### Selected text
◆ ◆ ◆ ◆
Saturday, December 24, 2011

Christmas Break, Links, Survey

As we reach the end of Just Like Cooking "Year 1," I wanted to first and foremost thank everyone who dropped in to say hello. I hope you enjoyed it, maybe even learned something, and that my posts prompted some discussion among you and yours.


Brief Survey: What would you like to see as the Blog moves forward? More "everyday chemistry?" More reactions? More structures? More media diatribes? More "deep questions?" Or something I haven't mentioned? 


Please let me know in the comments...thanks!


In case you're up late during the holidays, and want something chemmy to sink your teeth into, here's some link love:


Synthesis of Halichondrin C (seriously, isn't Kishi like 125 years old? Still kickin' though!)
Scalable Enantioselective Total Synthesis of Taxanes (well, we're a few C-H oxidations away from curing cancer here, but it's a stab in an interesting direction)
Paul's "Chemmy" Nominations, 2011


Merry Christmas, Happy Hanukkah, and Happy Kwanzaa to all readers. Happy New Year, too!

Wednesday, December 21, 2011

Pharma Mascots - Cartoon Stand-Ins for Disease

Credit: Time Magazine

While glancing through some magazines yesterday, I came across a troubling ad for Abilify (aripiprazole). It’s not the drug that irks me, but rather the imagery - in the ad, depression takes the form of a sad, hovering blue bathrobe, stalking the nervous patient down the sidewalk.

I get it. Abilify helps a lot of people with severe depression feel normal enough to get outside and live. But the picture carries a menacing subtext: Without this med, depression will cover you and weigh you down, like a thick, fuzzy robe of gloom.

Credit: mucinex.com
This is, of course, nothing new. Marketers make their livings playing on our subconscious reactions to colors, smells, and situations. But pharmaceutical marketing takes the message one step further. Many people recognize the signs and symptoms of disease: sore joints, skin discoloration, cough, fever, blurred vision. But do they know about the underlying condition, or anything about the drugs* used to treat it?

Well, cartoons to the rescue! Nowadays, each med gets its very own mascot, a stand-in for all the aches and pains brought on by the specific problem. For Uloric (febuxostat), a gout flare treatment, a man carries an Erlenmeyer flask full of green liquid meant to represent uric acid (which is actually a white solid). His obviously stunted gait and heaving effort evokes gout’s painful inflammation. Pristiq (desvenlafaxine), an antidepressant marketed by Wyeth before the Pfizer takeover, showed a sad, small wind-up doll, meant to show the effort needed to “get going” when depressed.
◆ ◆ ◆ ◆
### Information provided
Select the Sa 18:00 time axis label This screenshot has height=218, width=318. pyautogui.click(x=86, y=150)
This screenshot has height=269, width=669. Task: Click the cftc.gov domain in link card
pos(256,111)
◆ ◆ ◆ ◆
### Activity A
From the chemistry blog text, list each medication that is named by brand, with the generic name given for it.
### Activity B
Write a continuation of the chemistry blog text on pharmaceutical mascots, beginning right after its final sentence.

### Exercise response A
Abilify (aripiprazole)
Uloric (febuxostat)
Pristiq (desvenlafaxine)

### Exercise response B
Credit: lamisil.com
Lamisil (terbinafine) needed a mascot to represent a fairly common locker room ailment – foot fungus. The myco-avatar? Meet Digger, a small, spiky, yellow critter who represents discomfort and skin discoloration. His long claws are meant to simulate the scratching and burning brought on by infection.

Finally, Mucinex (guaifenisin) gives us Mr. Mucus, a hefty green glob used as a mucus analogy. He is, perhaps, the most over-the-top mascot, in that his only function seems to sit around as chronic congestion might.

Do these disease caricatures actually help someone, say, decide between two alternative treatments? Or appreciate the risks and side effects behind a certain treatment? Or are they just cute graphics to put on T-shirts and coffee mugs?

*In case you’re wondering, I didn’t forget: here’s the structure of the drugs




Update (12/24/11) - Added guaifenisin, generic name for Mucinex. The same generic drug is indeed found in several OTC medications.

Saturday, December 10, 2011

The Ad's the Thing - Science Draws 'Em In

Regular readers of Chemical & Engineering News might have noticed a rather rare, eye-catching advertisement in the October 17, 2011 issue. Takasago, a Japanese fine chemical supplier, took out two side-by-side full-page ads (p.40-41) to illustrate the catalytic ability of their new RUCY hydrogenation complexes. The layout suggests two pages of a scientific lab notebook, complete with hand-drawn structures, a font resembling personal handwriting, a table of reagents, even a digitized signature! (I hesitate to believe this is this scientist’s real signature; legal repercussions aside, many Japanese and Chinese scientists sign documents with a stylized kanji or ink stamp). 

A synthetic chemist captures the thrust of the ad immediately: high-turnover catalysts with high selectivity translate directly into time and material savings. But you don’t have to look far these days for “real-live” (staged) science at its best, selling everything from soaps to microprocessors.

Billy Mays: Oxidant Superstar
Source: billymaysfacts.com
I’m reminded of the old dishwashing detergent standard, where a model with long rubber gloves dips a soiled plate into each of two basins, one containing the competitor’s soap, and one with New! and Improved! versions of the blue solution on the right. The grime falls reliably off the desired plate, but the scientific take-home message? Surfactants, formulation, perhaps even enzymatic degradation. It may be exaggerated to make a buck, but the pitch subtly makes you aware of the scientific development underlying the product. The same message pushes through with rust cleaners (solubility, transition metal ligation), or home fragrances (aroma chemistry, vapor pressure, sublimation). Billy Mays (RIP) and his OxiClean never made peroxide bleaching seem so efficient . . . or so sexy.

The real Ajay Bhatt....or Arthur Fonzarelli?
Source: The Oregonian
Don’t think that all these ads just shill for chemistry. Intel’s “Science Rock Star” campaign a few years back featured a strutting, smiling Ajay Bhatt (or his doppelganger), the co-developer of USB technology, proverbially fending off female fans and doting admirers while signing laptops and drinking from his Intel mug. Tongue-in-cheek, maybe, but this ad shines a light on the glaring contrast between the public worship of performers, and the relative ignorance of scientific figures. 


Update (12/24/11) - Added RUCY picture from C&EN

Tuesday, November 29, 2011

Quizás, Quizás, Quizás

Coming soon: More blogging.  Ciertamente.


(Although this is a lame excuse to buy time, try to think of it as my shameful placeholder until I can resume more science writing...just to tease, think startups, oxetanes, and science linkage)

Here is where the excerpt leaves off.